Jar the Floor is a sisterhood play with mother-daughter architecture and with plenty of black conversational style, attractively done. The story involves four generations of an African-American family: a 90-year-old from the rural Deep South; a daughter of retirement age, who formerly was a nightclub dancer in Chicago; a 40-ish granddaughter hoping for tenure at the college where she teaches; and a rebellious great-granddaughter who’s dropped college in favor of a countercultural career as singer-songwriter in lesbian bars.

Playwright Cheryl West wrote the script in the 1990s and touches on many issues: senility; cancer (breast and prostate); dishonest and abusive husbands, boyfriends and fathers; and sexual satisfaction—with men, with women and without partners.

More than anything, it’s about mothers and daughters—including disputes about who’s making sacrifices, who’s copping out and who’s being selfish.
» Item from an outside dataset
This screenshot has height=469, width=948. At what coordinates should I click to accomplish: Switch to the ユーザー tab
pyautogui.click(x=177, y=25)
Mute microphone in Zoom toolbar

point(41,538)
A lot of allegations fly.

Though her topics are challenging, West’s writing falls close to the punchline/dramatic-climax routine found in television. You sense where commercials could be inserted.

The Sacramento Theatre Company staged this script in 1996, with the late Myrtle Stephens of Celebration Arts as the matriarch. (This production is dedicated to her memory.) Director Linda Goodrich and the cast of five make a strong case for the play—bringing more gravity and intensity to the conflicts, even if there are some hesitations over lines. The best parts are the arguments between Maydee (Andrea Boronell) and Lola (Darlene Tillis-Muhammad), plus the warm intrusions of Jewish girlfriend Raisa (Barbara Roberts). This is a less glossy production, but with more of an edge than the one staged seven years ago.